Envejecer mal
Hay cosas que cuando se rompen quedan mejor que enteras: los troncos de los árboles, por ejemplo, apilados junto a la chimenea. La naturaleza se deteriora con una dignidad increíble. No hay más que ver el color de las hojas durante el otoño: ¿de qué rara paleta sacarán esos amarillos, esos naranjas, esos rojos, esos ocres con los que perecen tras la pérdida de la clorofila, que produjo durante el verano una variedad de verdes imposibles de imaginar? ¿Hay espectáculo más bello que el proporcionado por los árboles de hoja caduca hacia finales de septiembre y principios de octubre? Pues la verdad: no. Y aún después de que se desprenden del tronco mantienen en el suelo la dignidad de las manos recién amputadas. Luego, poco a poco, se descomponen y devienen sustancias nutritivas para la tierra.
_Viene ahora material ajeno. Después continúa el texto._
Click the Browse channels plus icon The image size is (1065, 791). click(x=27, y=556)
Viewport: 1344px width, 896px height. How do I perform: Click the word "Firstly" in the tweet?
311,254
En cambio, las obras de los seres humanos, cuando se rompen, se convierten en lo que vemos en la imagen: en basureros o escombreras, en estructuras óseas que, lejos de degradarse para alimentar el suelo, permanecen ahí como monumentos a lo mal hecho. No hay rostro más desagradable que el de una ciudad bombardeada. No hay paisaje menos transitable que el del hormigón o el de los ladrillos sacados de quicio, extraídos de su lugar. La foto pertenece a Hiroshima, pero la imagen que nos muestra es idéntica a la de un Berlín o un Londres destruidos. Bajo la belleza de nuestras obras arquitectónicas, late una fealdad sin límites. Observen la gracia de una bolsa de plástico recién sacada del supermercado y reparen luego en el modo espantoso en que envejece a lo largo de 500 o más años.